No último dia 6 de março, o ex-astro do futebol brasileiro Ronaldinho Gaúcho e seu irmão foram detidos no Paraguai por usarem um passaporte paraguaio adulterado. Sérgio Queiroz, seu advogado de defesa, disse que o ex-jogador quis ter um passaporte do país para poder fazer negócios lá. Mas é realmente necessário ter um documento de identificação paraguaio para investir ou fazer comércio legalmente nesse país?
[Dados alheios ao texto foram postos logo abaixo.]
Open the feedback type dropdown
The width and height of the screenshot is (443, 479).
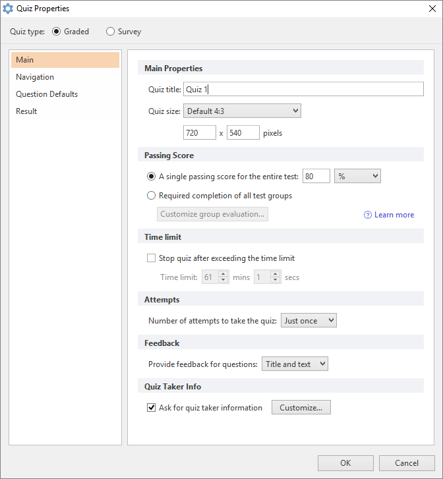(x=295, y=364)
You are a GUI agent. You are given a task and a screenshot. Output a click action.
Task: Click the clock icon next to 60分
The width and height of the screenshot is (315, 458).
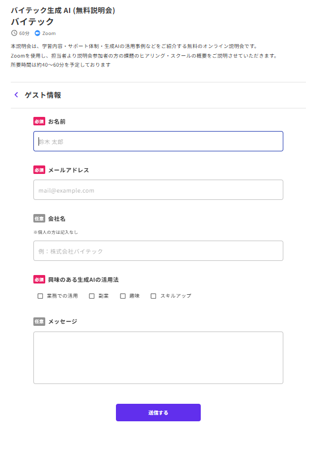point(14,33)
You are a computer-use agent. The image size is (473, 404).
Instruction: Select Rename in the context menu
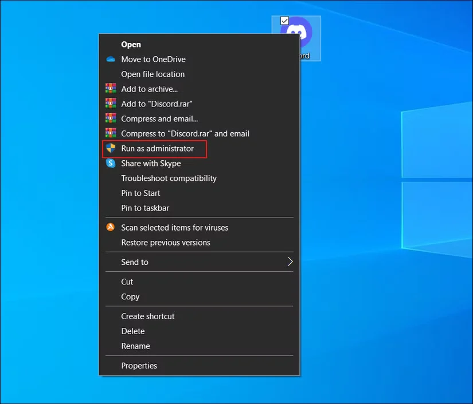(x=135, y=346)
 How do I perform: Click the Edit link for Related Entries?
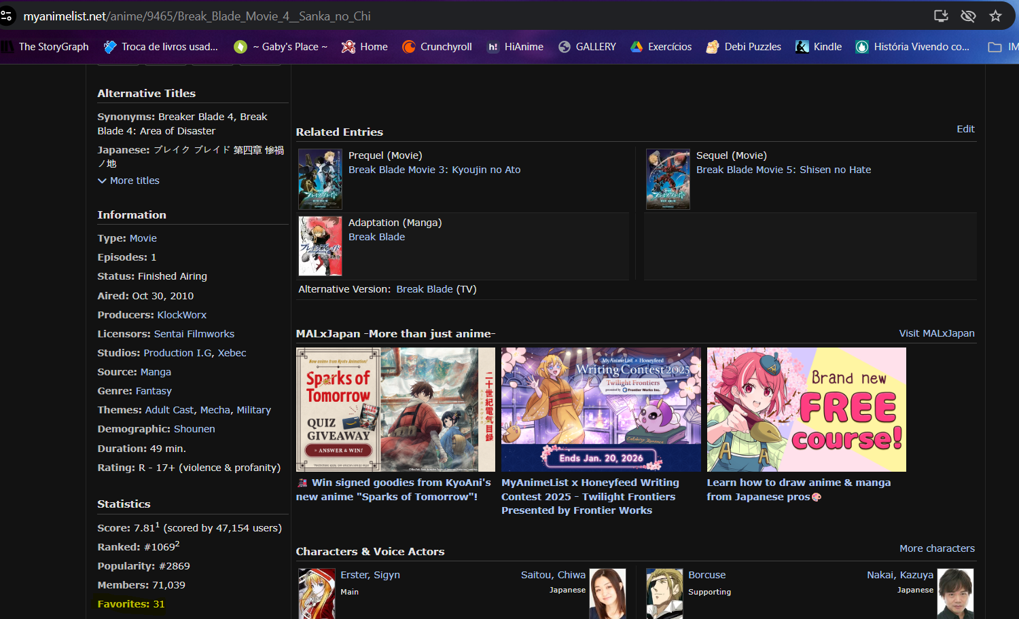pos(965,129)
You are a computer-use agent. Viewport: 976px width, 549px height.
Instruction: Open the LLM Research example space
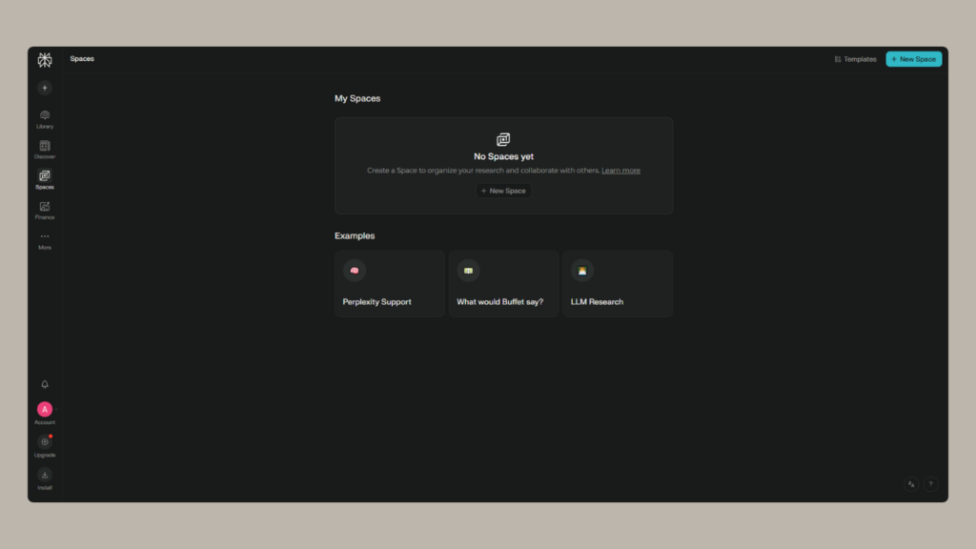pyautogui.click(x=617, y=283)
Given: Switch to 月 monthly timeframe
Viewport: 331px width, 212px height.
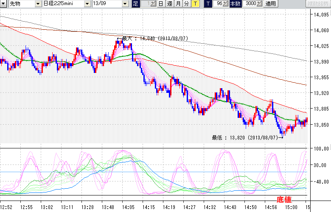Looking at the screenshot, I should [x=178, y=4].
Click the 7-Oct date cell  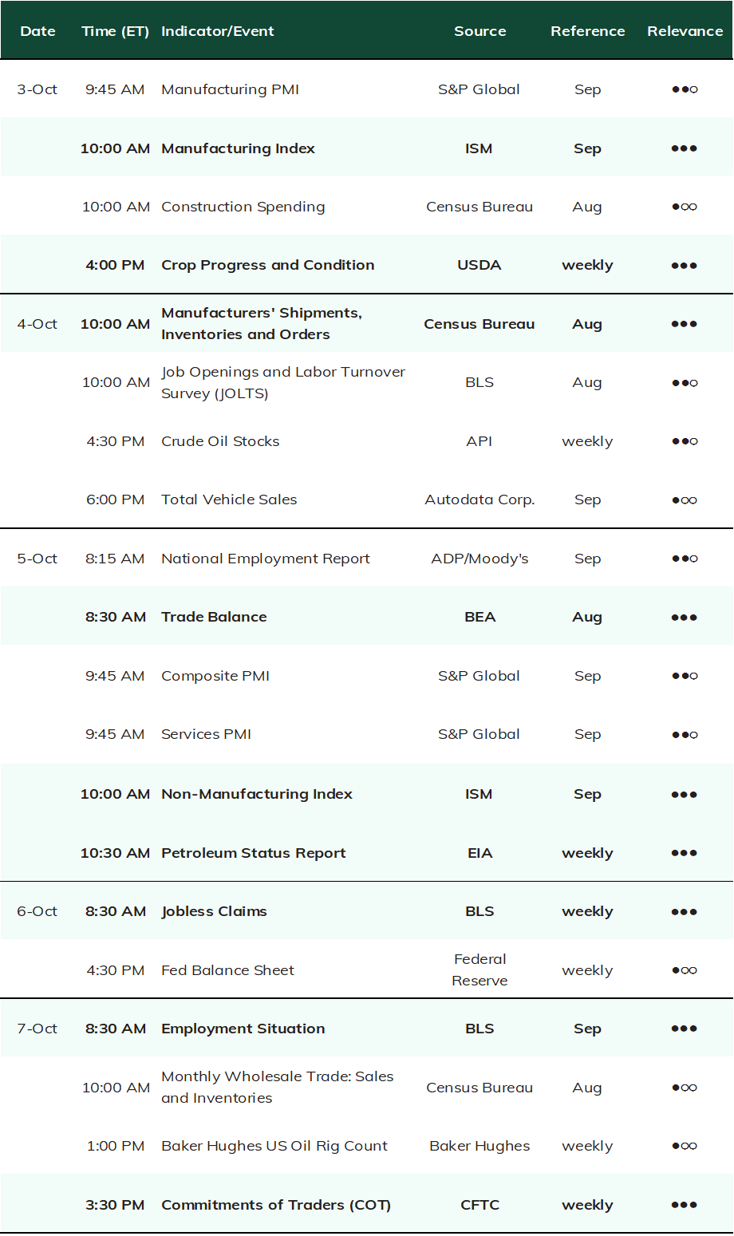pyautogui.click(x=37, y=1029)
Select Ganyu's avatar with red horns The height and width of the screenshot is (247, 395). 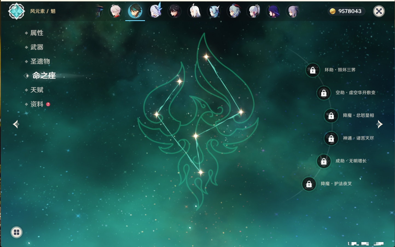click(234, 11)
A AFP verificou as alternativas legais disponíveis para os estrangeiros e quais são os trâmites que devem ser feitos.

“Eles queriam iniciar negócios no Paraguai [...] A ideia era posicionar Ronaldinho como uma imagem de marcas e empresas”, afirmou Queiroz em declarações à imprensa ao ser questionado sobre o motivo que levou o meia-atacante brasileiro a querer ter um passaporte paraguaio.

“Para fazer negócios no Paraguai não é preciso ter passaporte paraguaio”, assegurou à AFP Mariana Montenegro, diretora da empresa Inmigra Paraguay Relocation Company, especializada em auxiliar estrangeiros e companhias em termos de imigração. “Um cidadão do Mercosul tem duas opções legais: a radicação temporária, ou a permanente, que sempre é a mais recomendada”, acrescentou.
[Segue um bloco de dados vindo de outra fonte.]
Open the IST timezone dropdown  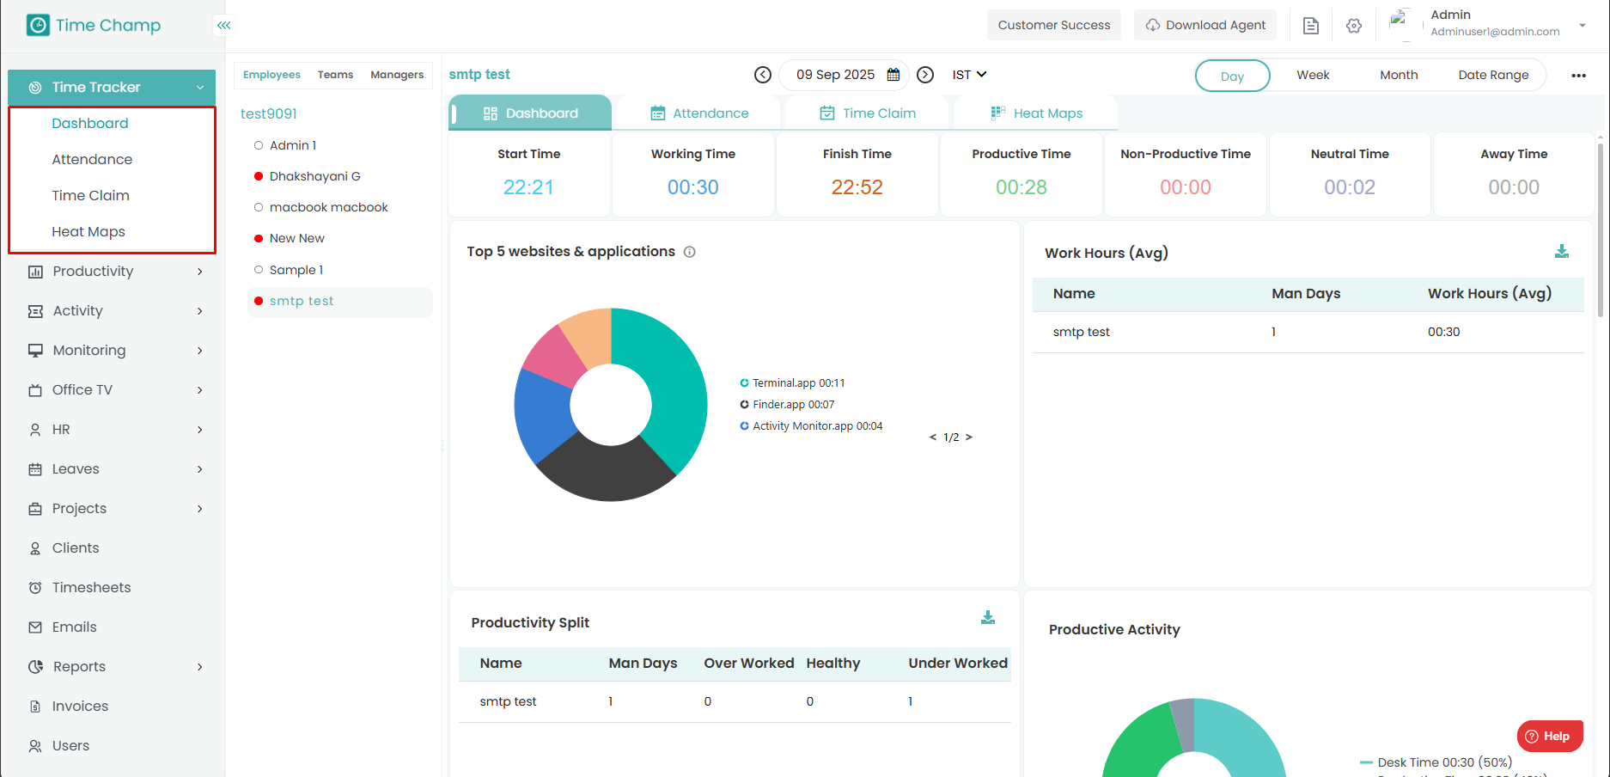click(x=969, y=75)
Para fazer negócios há, ainda, uma terceira alternativa: manter o passaporte estrangeiro, já que isso não impede o interessado de ser um investidor, ou sócio de uma empresa; mas, segundo explica Montenegro, não é conveniente por uma questão tarifária, já que este estará sujeito a taxas adicionais no momento de receber a sua parte na distribuição dos lucros.

A fim de facilitar o processo para que um estrangeiro possa investir, produzir, ou comercializar no Paraguai, o governo do país implementou o Sistema Unificado de Abertura e Fechamento de Empresas (Suace), pelo qual o interessado dá entrada em uma declaração com a qual poderá, posteriormente, apresentar a radicação no setor de Migrações.
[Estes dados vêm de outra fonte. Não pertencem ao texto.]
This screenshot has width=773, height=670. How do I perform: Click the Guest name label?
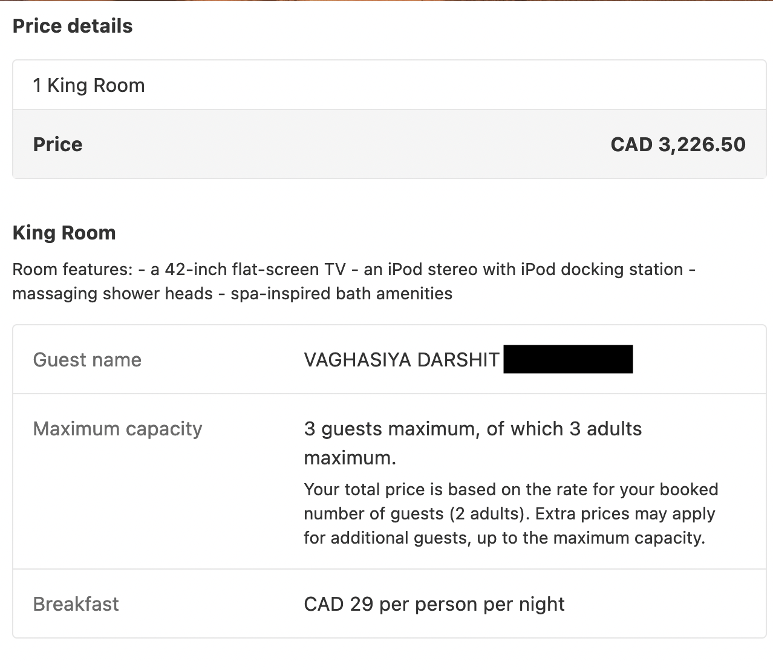87,360
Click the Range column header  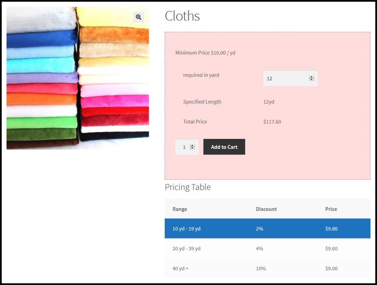click(x=180, y=209)
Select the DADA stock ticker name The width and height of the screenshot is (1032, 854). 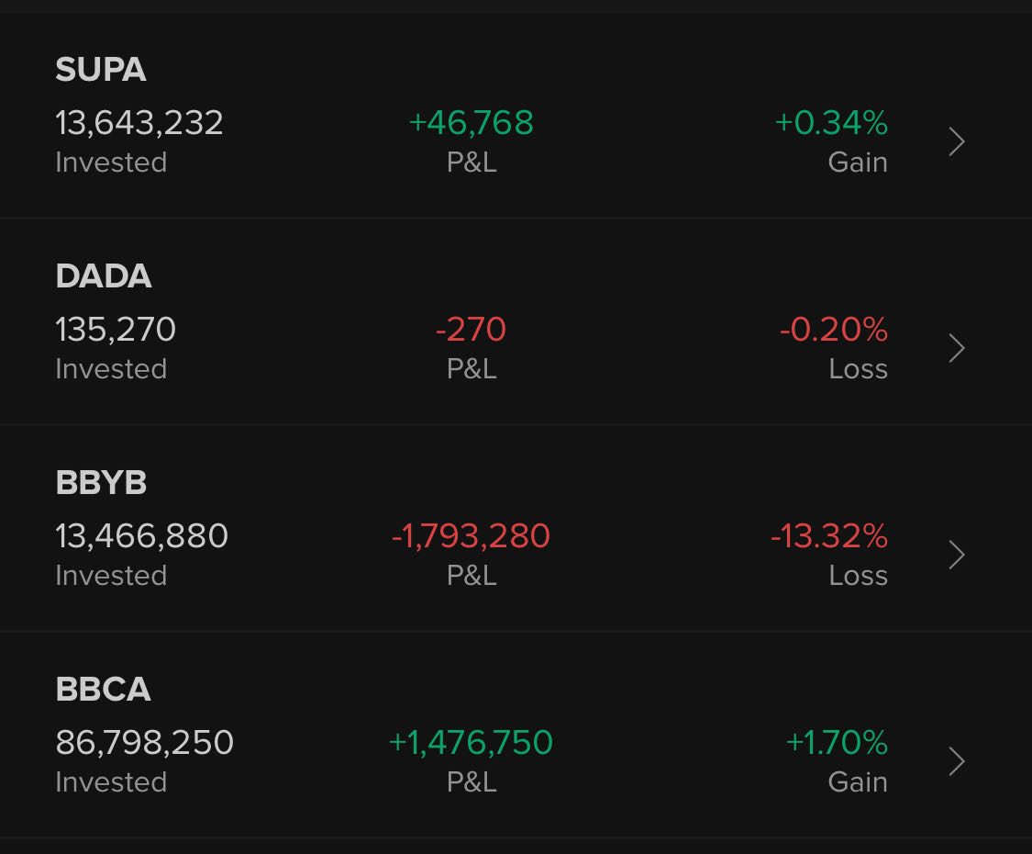(x=104, y=276)
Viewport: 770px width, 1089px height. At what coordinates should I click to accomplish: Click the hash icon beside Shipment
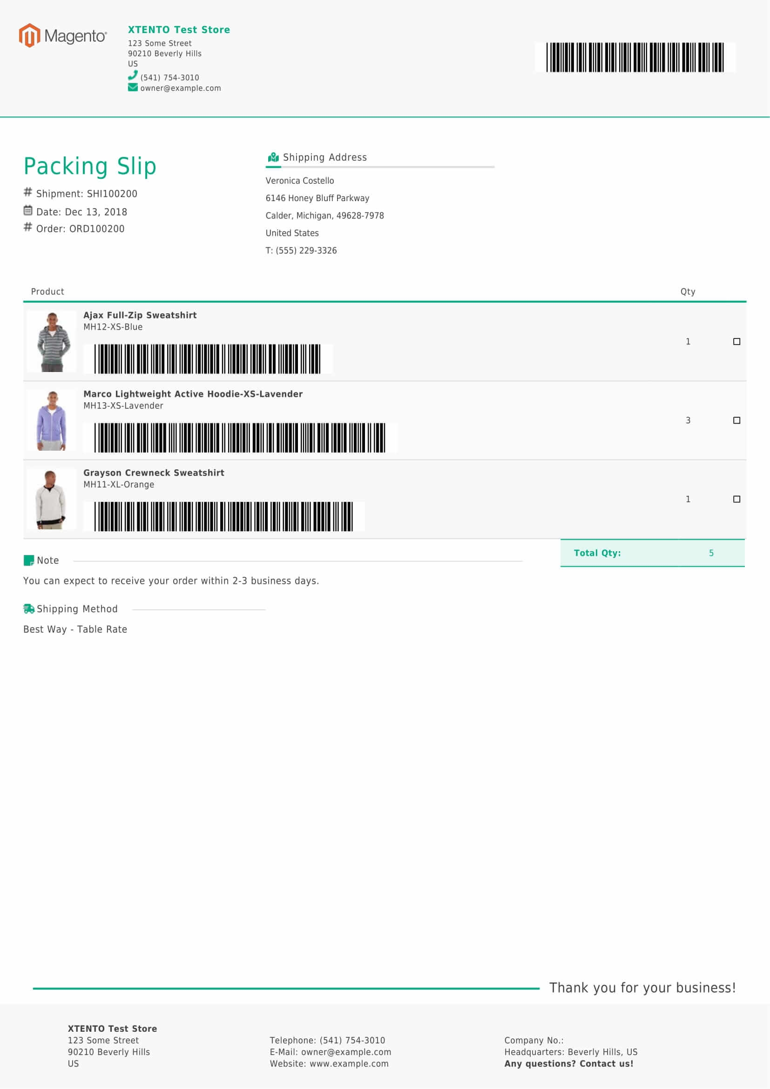tap(28, 192)
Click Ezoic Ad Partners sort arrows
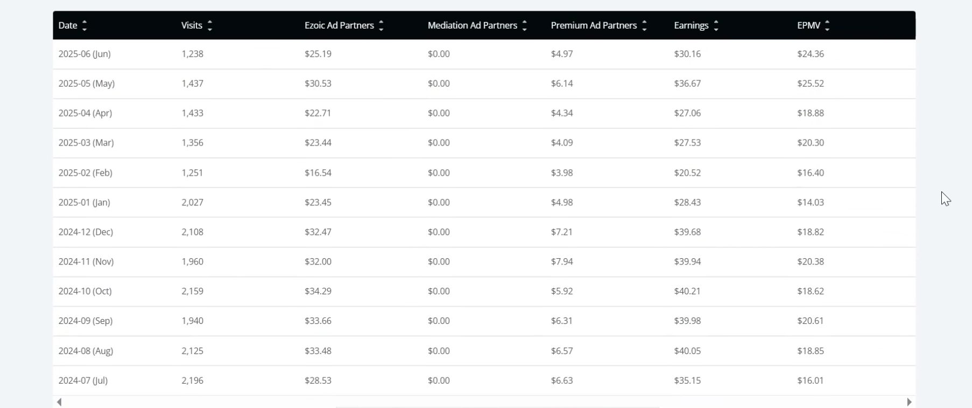 click(x=381, y=25)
Porta-vozes do Suace confirmaram à AFP que para iniciar o trâmite não há nenhuma limitação para quem tem passaporte brasileiro. No entanto, o sistema, que permite completar as solicitações de forma mais rápida do que pela via tradicional na Direção de Migrações, só está disponível para estrangeiros que se comprometem a investir ao menos 70 mil dólares no país.

Criado pela Lei 4.986/2013, este sistema se constitui como “uma janela única para a abertura e/ou formalização de empresas físicas e jurídicas com a finalidade de simplificar, agilizar e tornar transparente o processo de abertura de novos empreendimentos empresariais”.

Através dele, quem quiser fazer negócios no país pode iniciar o trâmite de maneira direta, com exceção dos empreendimentos que requerem autorizações de entes reguladores específicos, como bancos, instituições financeiras, seguradoras e outras empresas supervisionadas pelo Banco Central do Paraguai e suas dependências.

O período entre início o trâmite e a abertura da empresa, de acordo com porta-vozes do Suace, pode levar cerca de dois meses, em média.

Como obter o passaporte paraguaio

Para solicitar um passaporte paraguaio, um estrangeiro deve, primeiro, ser nacionalizado por naturalização. Para isso, deve ter residência permanente no país por mais de três anos, boa conduta e exercer um ofício, ou profissão.

Depois, o interessado deve apresentar uma carta de naturalização diante da Suprema Corte de Justiça, mediante o qual é outorgada a nacionalidade.

Uma vez que o indivíduo conta com a sua cédula de identidade como cidadão por naturalização, ele poderá começar os trâmites para solicitar o passaporte à Polícia Nacional.

Ronaldinho Gaúcho e seu irmão, Roberto, permanecem em prisão preventiva acusados de usar documentos públicos de conteúdo falso, após entrarem no Paraguai no último dia 4 de março. Esta detenção foi apelada por seus advogados de defesa, mas até a publicação deste artigo não havia sido tomada nenhuma nova decisão.